No pipelining: Only one message in flight at a time. Throughput = packet size / RTT. For a large RTT, throughput is abysmal.
Duplicate detection: Our alternating bit works, but if the ACK is lost, we retransmit, and the receiver gets duplicates. The receiver must also be able to handle duplicates (by ignoring them if they’ve already processed that seq).
Timer granularity: Python’s socket timeout is coarse (minimum ~1ms on some systems, often 100ms). For real-time apps, we need microsecond-resolution timers.

Despite its flaws, stop-and-wait illustrates the core concepts of sequence numbers and ACKs. Now let’s extend it.

2.2 Sliding Window – The Go-Back-N Protocol

To improve throughput, we allow multiple packets to be in flight before waiting for ACKs. This is the sliding window. A classic approach is Go-Back-N (GBN), where the sender has a window size N. Packets are sent with increasing sequence numbers. The receiver accepts only in-order packets and discards any out-of-order ones (it does not buffer them). The sender maintains a timer for the oldest unacknowledged packet. When that timer expires, the sender retransmits all packets from that point forward.

Go-Back-N is simple but inefficient under loss: one lost packet causes retransmission of many packets. A better alternative is Selective Repeat (SR), where the receiver buffers out-of-order packets and sends NACKs for missing ones. But before we go there, let’s understand the concept of cumulative ACKs.

Cumulative ACK: A receiver acknowledges the highest in-order sequence number received so far. For example, if receiver has seen packets 0, 1, 2, 3, then packet 5 arrives, it sends ACK for 3 (cumulative). This tells the sender that everything up to 3 is received; packet 4 is missing. The sender can then retransmit packet 4 alone.

This is what TCP does with its ACK numbers (though TCP also uses SACK—selective acknowledgments—to provide more detail).

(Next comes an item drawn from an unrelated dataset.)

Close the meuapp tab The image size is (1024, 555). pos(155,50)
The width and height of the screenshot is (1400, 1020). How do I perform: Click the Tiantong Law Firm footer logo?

For our custom UDP protocol, we can adopt a similar scheme.

2.3 Designing a Simple Reliable-Ordered Protocol Over UDP

We’ll design a protocol called “RUDP” (Reliable UDP) that provides:

In-order delivery of messages.
Congestion control (optional, but we’ll include a simple AIMD).
Sliding window with cumulative ACKs.
Retransmission with exponential backoff.

Packet Format

+--------+--------+--------+--------+--------+--------+--------+--------+
|  Seq Number (4 bytes)                                               |
+--------+--------+--------+--------+--------+--------+--------+--------+
|  ACK Number (4 bytes)                                               |
+--------+--------+--------+--------+--------+--------+--------+--------+
|  Flags (1 byte)  |  Window (2 bytes)  |  Payload ...                |
+--------+--------+--------+--------+--------+--------+--------+--------+

Seq Number: Sequence number of this packet (modulo some large number, e.g., 2^32).
ACK Number: The cumulative ACK (highest in-order received sequence).
Flags: Bit 0 = ACK flag (packet is an acknowledgment only), Bit 1 = SYN, Bit 2 = FIN, etc.
Window: Advertised receive window (flow control).
Payload: Variable-length data (max ~1400 bytes to avoid IP fragmentation).

State on Sender

send_base: oldest unacknowledged sequence number.
next_seq: next sequence number to send.
window_size: congestion window + receiver window min.
retransmissions_count[seq]: number of times a packet has been retransmitted.
timer for the oldest packet.

State on Receiver

expected_seq: next expected sequence number (in-order).
received_buffer: map of out-of-order packets (if we support selective retransmission).
advertised_window: available buffer space.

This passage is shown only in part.